Cornell University has received state approval to offer a long-awaited undergraduate major in biomedical engineering (BME) and will begin taking sophomores into the program this fall.
“This has been part of the conversation since Cornell Engineering’s BME department started,” said Lawrence Bonassar, professor of biomedical engineering and an original member of the department, which was created a decade ago and currently offers master’s of engineering and Ph.D. degrees and an undergraduate minor.
The College of Engineering also just announced a $50 million gift to expand the BME department into a school named the Nancy E. and Peter C. Meinig School of Biomedical Engineering.
“The Meinigs’ gift will give the new school significant resources as we launch the new major,” said Marjolein van der Meulen, the Swanson Professor and the James M. and Marsha McCormick Chair of Biomedical Engineering. “Launching our biomedical engineering undergraduate major is an initiative our faculty have been working on for a long time, and an opportunity our students have been eagerly anticipating,” van der Meulen said.
“College administrators and faculty have known that many engineering students would have majored in BME if they could have the option available,” Bonassar said.

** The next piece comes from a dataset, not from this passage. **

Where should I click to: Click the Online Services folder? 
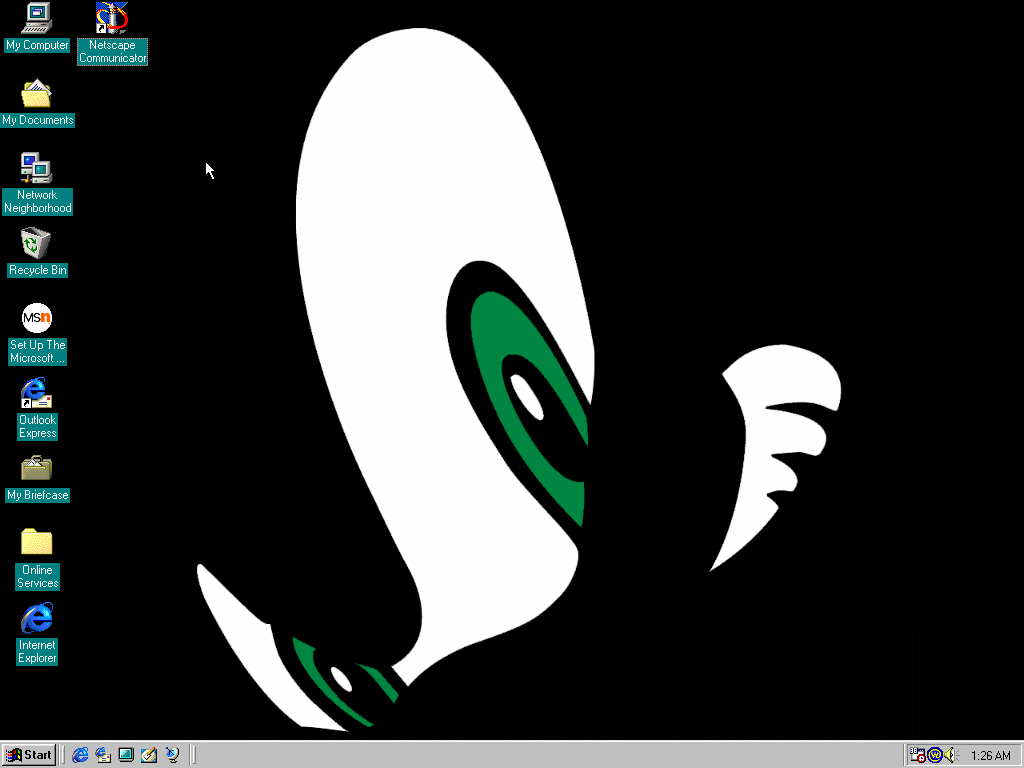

A survey of the incoming Engineering freshman class indicated that 60 percent of the students had an interest in biological applications of engineering.

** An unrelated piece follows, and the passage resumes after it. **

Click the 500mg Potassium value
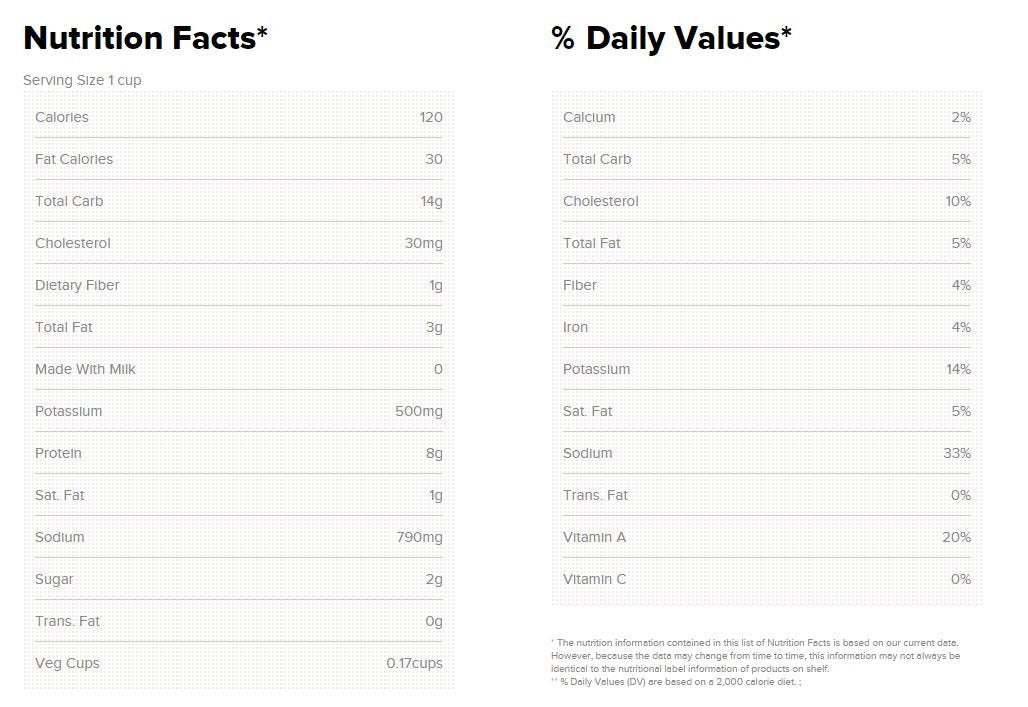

“This major allows Cornell Engineering to attract creative and intelligent prospective students who are interested in biomedical engineering,” explained Jonathan Butcher, associate professor of biomedical engineering, associate department chair and director of undergraduate studies for the department. For the Class of 2019, 12 percent of incoming freshman engineers have indicated BME would be their top choice.
“Our college’s particular strengths in BME fit well into Cornell’s collaborative culture and accentuate our collaborations with the College of Veterinary Medicine and Weill Cornell Medical College,” she said.
Biomedical engineering builds research around a quantitative understanding of the human body as an integrated, multiscale system. The study of mechanisms of disease through engineering analysis can be used to design better therapies, devices and diagnostic procedures to improve human health.
Unlike graduates of many traditional engineering fields, BME graduates must be able to thrive in an environment of variability and think through problems in which the assumptions are poorly defined, Butcher said. For example, a piece of steel has very consistent values for its strength, elasticity and other properties, while in biology, 10 samples of the same type of ligament can be tested and generate 10 different results. “How do you make a product that works robustly and accommodates biological variability?” he asked.
The BME major at Cornell will include a core curriculum with options for four concentrations: biomaterials and drug delivery; instrumentation and imaging; biomechanics; and molecular, cellular and tissue engineering. Application- and concept-driven courses will be integrated from the beginning and will maintain a strong presence throughout the four-year program.
“Engineering education research shows that students are more motivated and perform better when they can see the applications of what they’re doing up front,” Bonassar said. “For BME students, applications to human health will always be there, to connect them to real-world problems … increasing both interest and retention in the long term.”
Other notable parts of the undergraduate major will include senior capstone labs to complement capstone design courses.
Bonassar said the new major also has the potential to significantly shift the college’s demographics: the College of Engineering incoming freshman class is 48 percent female – a historic peak for the college, he said – and of the recent survey of students who listed the BME major as their top choice, nearly 70 percent were women.
“We have worked for over 10 years to build a department with the diversity of expertise and number of faculty to successfully launch an undergraduate program,” said Mike Shuler, the Samuel B. Eckert Professor of Engineering who was the founding James and Marsha McCormick Chair of BME for 10 years. “I am pleased that we have reached that milestone and expect Cornell to become a leader in undergraduate BME education.”